It Ain't Priced In
The following article is from one of our external contributors. It does not represent the opinion of Benzinga and has not been edited.
I had an e-mail exchange with an old fried who now works for a large macro hedge fund up in Greenwich. The broad topic was the very long list of signs that the global economy is hitting the skids. He had this to say:
…certainly does not point to robust job growth…manufacturing activity globally really falling sharply..think weakness in Europe spilling over to those who export to the region..retail sales in Europe plunging…China growth may now be down to 3% in our view…U.S. q2 may be sub 1.5%..Europe- contraction…Brazil sub 3%...Australia slowing sharply...
I almost fell of the chair reading this. Say this group is right about China. What does it mean if its growth rate falls to 3%? A very hard landing for all manner of things, is the answer.
There have been many China bears the past year or so, but against these bearish views there has been a widespread belief that China will muddle through.
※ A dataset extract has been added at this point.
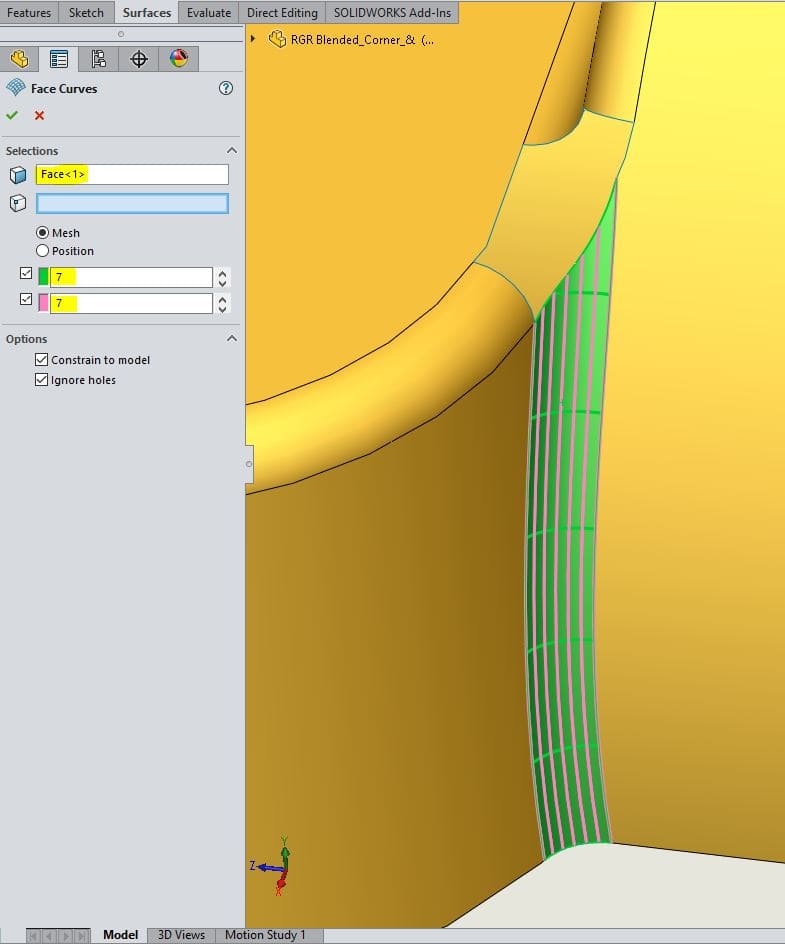Open Face Curves help question mark
The width and height of the screenshot is (785, 944).
(x=225, y=88)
My point is that China GDP = 3% is absolutely not priced into today's market.
Swiss reserves jumped an incredible CHF 59B ($61B) in June. The only question in my mind is, “How long can this last?” Switzerland can't increase reserves on an unlimited basis; they can't absorb Euro60B a month.
The current boss at the Swiss National Bank (SNB), Thomas Jordan is responsible for the Peg policy that is behind the unwanted reserve creation. It's important to remember that Jordon is relatively new to the job. He stumbled into the hot seat when the former head of the SNB, Philippe Hildebrand's wife got nailed trading currency when she shouldn't have been.
Jordan is a well-educated technocrat who is also an old hand at the SNB. He inherited the currency peg policy from Hildebrand, but history will mark his name in the books if the policy fails. I'm sure that Jordon is aware of this. What's his state of mind?
Jordan doesn't have the full support of the government behind him. The same domestic politics that successfully dumped Hildebrand are working against Jordon.
If Switzerland is to maintain the current 1.2000 peg to the Euro, there has to be something more in the offing. The endless intervention is not going to work. The FX market is much bigger than the capacity of the SNB. The only option left for Jordon is exchange controls and a complete shutdown of the Swiss border. Jordon has hinted that these steps are coming on several occasion in the past month.
When Switzerland adopts exchange controls, the rest of Europe will soon follow. What will be the global market response from these measures? It will scare the crap out of capital. I think exchange controls will bring a panic; there is no safe place to hide in a panic. The possibility of this happening is not in the price of assets today.
I jumped on the short EURUSD ship last Friday (link). A gain of nearly four big figures in a week would normally have me taking the quick leveraged profits. Actually, I doubled down.
To my old eyes there was something different in the Euro trading on the week. What was missing was a “bid”.
The relative stability of the FX market (particularly the EURUSD) has been a mystery for me the past year or so. It's as if there has been an invisible hand in the market, quietly intervening at critical times. This type of “official guidance” would explain the range trading and low volatility. I have given credit to the BIS for this activity in the past, although there is no confirmation of that.
Last week the FX market appeared to be missing that support (from whomever). We raced down from Monday through Friday, and ending up at the lows of the year. To me, it looks like a run to 1.200 is in the cards. The question is, "What happens when that magic number is achieved"? There is very little technical support under EURUSD 1.200. It looks like it is all “air” below that level:
While the idea of the EURUSD at parity is not news to my readers, I don't think this possibility is in the "mind" of the market today. A big down move EURUSD move would crush the S&P.
Last Sunday there was some euphoria in the markets and press over the EU Summit. The source of that optimism was an agreement to recapitalize Spanish banks in a fashion that did not add to the debt burden of Spain. The deep thinkers in Brussels lead us to believe that the money for Spain's banks was coming from the ESM or EFSF. That there would be a “true” transfer of risk out of the country.
Unfortunately, those technocrats lied to us a week ago. Seven days later we find that there is no transfer of risk at all.
Not only will Spain be on the hook for any investments made in Spanish banks by either the EFSF or ESM (via a state guarantee), but the actual guarantee has been structured such that the liability will not be recorded on Spain's books as a debt.
The question of whether the Spanish bank bailout subordinates existing bond holders has now been answered. The bondholder are sitting in the back of the bus. And they wont like being there.
Do those technocrats think the markets are stupid, and won't notice this sham?
As it turns out, the much-touted Spanish bailout is more of the same crap we have been seeing from the EU leaders for the past two years. They are unable to realize a loss, their only response is to kick the same can a bit father down the road.
I'm surprised that the change in terms for Spain's bank bailout has not gotten more attention in the press this weekend. I think it will be a topic of conversation next week.
If I'm right, the Europe story goes to Red Alert status for the balance of the month. Once again, I don't think this is “priced in”.